La riforma delle Pensioni ormai è nel vivo, anche se al dire il vero sembra un abuso chiamarla così. Infatti si tratta di valutare correttivi sulla proposta di flessibilità del Governo, l’APE che sembra ormai l’unica via per concedere l’uscita anticipata dal lavoro. Se l’APE monopolizza l’attenzione dell’opinione pubblica, non si possono non considerare importanti anche altri provvedimenti che dovrebbero far parte del pacchetto previdenziale da inserire nella manovra di autunno. Eccoli in sintesi e come cambieranno se davvero si metterà mano alla previdenza italiana.

Che piaccia o no, la flessibilità passa per l’APE

Niente di nuovo dal punto di vista della flessibilità in uscita, tutto fermo all’APE, nonostante i contrari crescano giorno per giorno.
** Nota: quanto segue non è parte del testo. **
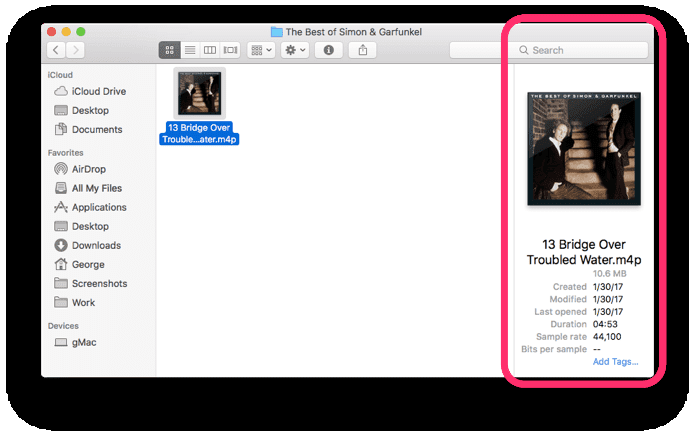Viewport: 695px width, 436px height.
Task: Switch to Cover Flow view
Action: click(230, 50)
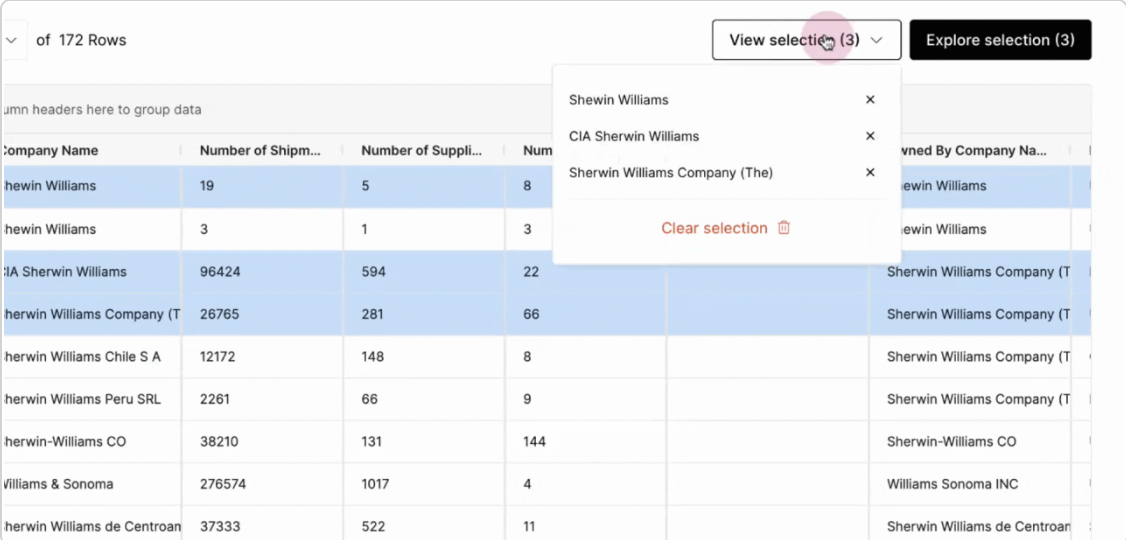This screenshot has height=540, width=1126.
Task: Sort by Number of Shipments column
Action: (260, 151)
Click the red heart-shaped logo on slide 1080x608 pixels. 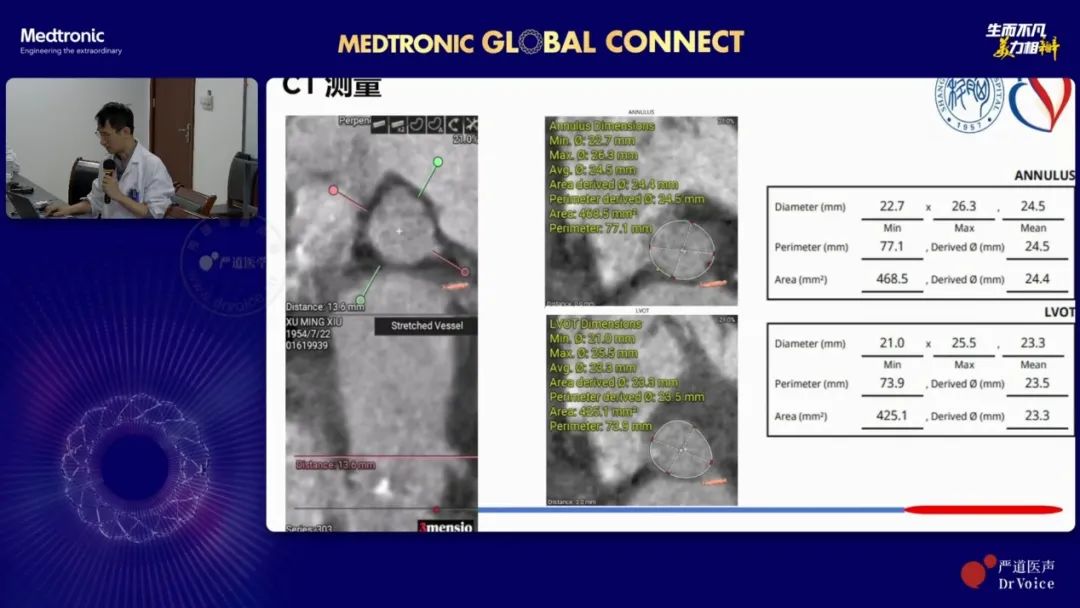tap(1041, 104)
Pensione anticipata a partire dai 63 anni e 7 mesi, erogata dall’Inps ma di fatto concessa come un finanziamento da parte di una banca. Assegno quindi incassabile subito dai pensionati che hanno quella età e almeno 20 anni di contributi, ma che va restituito in rate mensili per 20 anni dopo aver raggiunto i 66 anni e 7 mesi per la vecchiaia. Interessi, spese di assicurazione per il caso premorienza del pensionato in anticipo, sono i nodi da sciogliere su questo nuovo istituto. Nei prossimi incontri sul tema, si prevede possano emergere alcuni correttivi, soprattutto quelli relativi alle detrazioni fiscali, che dovrebbero ridurre o addirittura azzerare il costo di questa operazione bancaria sui pensionati con assegni bassi.

La calibratura di questi sconti fiscali sarà molto importante perché sarà in base a questi che verrà calcolata la rata trattenuta sulle pensioni.

Perequazioni per fasce, si torna al 2000?

Oltre all’APE, sono molti i temi caldi su cui il Governo e le parti sociali, soggetti interessati dalle varie riunioni già svolte e in quelle messe già in agenda, sono chiamati a discutere.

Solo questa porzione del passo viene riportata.